Shut Up, He Argued

The world is full of people saying things one would rather not hear, and its only human to want to either make them shut up or regret not doing so. Most of us don’t have that power, but if you’re the president of the United States or the chief executive officer a big social media platform the temptation must be carefully resisted. Alas, such restraint is sorely lacking these days.
President Donald Trump has a well documented history of bullying or buying off his critics to silence them, and has long made clear that he’d like to “open up” America’s traditional permissive libel laws in order to do so more effectively, and on Wednesday he revoked the security clearance of former Central Intelligence Agency director and current outspoken critic of the administration John Brennan. The White House named nine other people that Trump whose security clearances Trump is thinking of revoking, all of outspoken critics of the administration and several of them former members of the investigation into the “Russia thing.”

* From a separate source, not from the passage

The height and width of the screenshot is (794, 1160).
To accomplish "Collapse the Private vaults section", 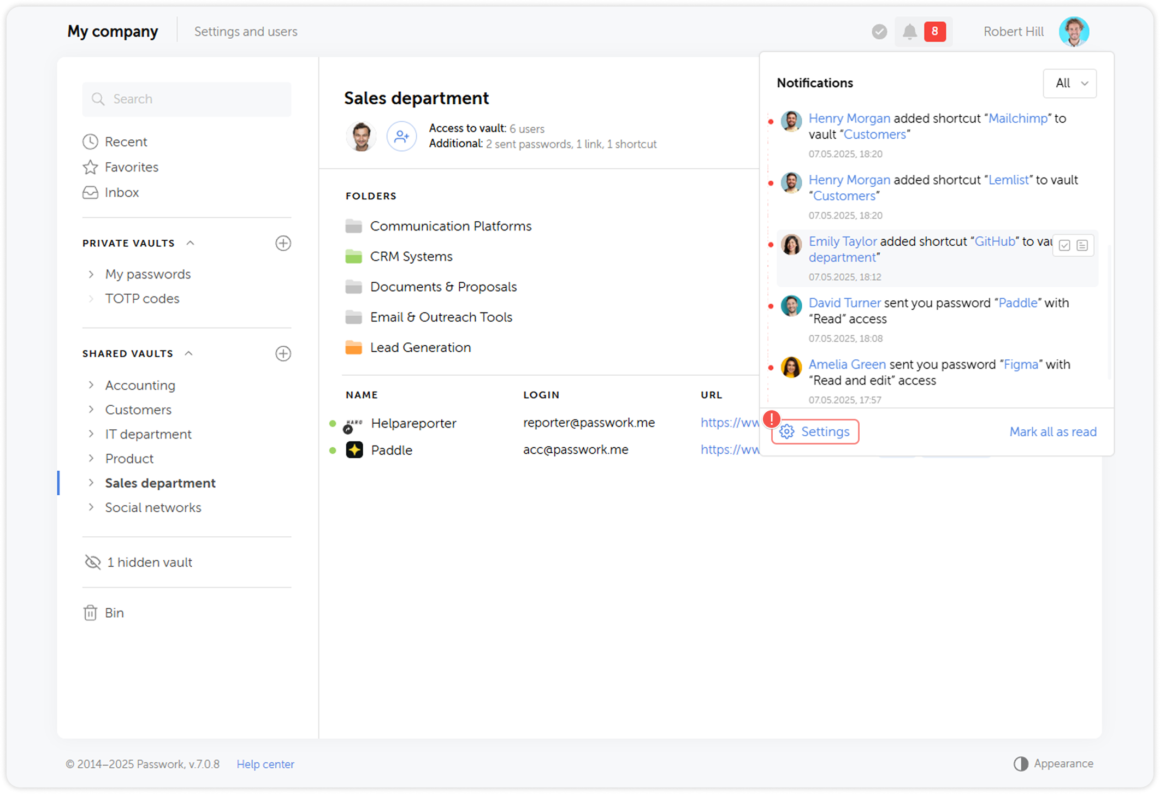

White House press secretary Sarah Sanders said Brennan lost his clearance because of a “series of unfounded and outrageous allegations — wild outbursts on the internet and television — about this administration.” She didn’t cite any specific examples of Brennan’s unfounded and outrageous allegation that rise even to the level of a typical Trump “tweet,” and one can only wonder what the Trump administration of all people considers wild outbursts on the internet and television. The official administration line is that Brennan was not merely being punished for his free speech, but Sanders did not explain how Brennan had abused his security clearance or violated any policies.
Meanwhile, crazy-pants conspiracy theorist Alex Jones has been barred from YouTube, Facebook, Apple, Spotify, and a couple of internet sites we’ve not heard of, and although “Twitter” hasn’t fully kicked him he’s currently serving a temporary ban. This is a very different case than Brennan’s loss of a security clearance for a number of reasons, but it still troubles us.
YouTube and Facebook and Apple and Spotify has the same right as any private sector publisher to publish what they want and reject what they don’t want, but at moment in the cultural revolution where they largely comprise contemporary public square we’d like to see them welcome as wide a diversity of viewpoints as possible. Jones is certainly out on the furthest fringes of the nation’s political conservation, and his embrace of such insane notions that the Sandy Hook school shooting was faked and that Hillary Clinton was running a satanic child sex abuse ring in the basement of a Washington pizzeria have led some crazy people to do some crazy things, but we think it best that be out in public view. Now we can’t demonstrate just how awful he is by linking to his most hilariously unhinged rants on YouTube, and For pure entertainment value alone we’ll especially miss the one where he pounds on the table and screams that the “deep state” globalist cabal is “turning the friggin’ frogs gay!”
Trump once appeared on Jones’ radio program and congratulated the host on his “excellent reputation,” and briefly granted White House press credentials to Jones'”Infowars” correspondents, so he doesn’t seem to mind that Jones’ unfounded and outrageous allegations and wild outbursts on the internet television are mostly about how the “deep state” globalist cabal is now out to get to Trump to thwart his heroic effort to round up “Crooked” Hillary and all the other elitist pedophiles who secretly run the country. Even so, the Federal Communications Commission is shutting down the off-shore pirate radio ship that blasts Jones’ rants over other broadcasters’ rightful band widths, which isn’t a free speech issue at all, so Jones’ fans will just have to look a little harder get real scoop on what’s happening in this crazy world.
All of the social media CEOs are understandably concerned about the rampant vile and hateful language that they spread around the world, and the sort of genuinely fake news stories that occasionally result in crazy people calling up the grieving parents of murdered schoolchildren and threatening their lives for participating in a gun-grabbing conspiracy, or showing up with a semi-automatic rifle at a Washington pizzeria that doesn’t even have a basement. Still, limiting what people have to say is a risky endeavor. Jones was temporarily banned by Twitter for his “hateful language,” and although that’s an apt description of what he peddles it also fits many others. Trump has recently “tweeted” that a particularly pesky critic is a “dog,” and made similarly rude comments about countless others, and we think he should be free do so, and that his vile and hateful speech should be out there in plain view for all to see.
The die-hard Trump fans will continue to love it, and the right-wing radio apologists spent Wednesday damning Brennan and the other nine targeted critics, and the comments sections were full of hope that they’d all be locked up in Guantanamo Bay along with the rest of Trump’s critics. We’ll let them vent, and rest assured that Brennan and other well-credential critics will continue to express their outraged opinions no matter what Trump might threaten. Censorship never seems to work, as “Banned in Boston” is still a sure-fire way to get on the best-seller lists, and there’s always a suspicion that the powers that are afraid of what’s been banned, so we hope that Trump and those squishy social media companies figure that out in time.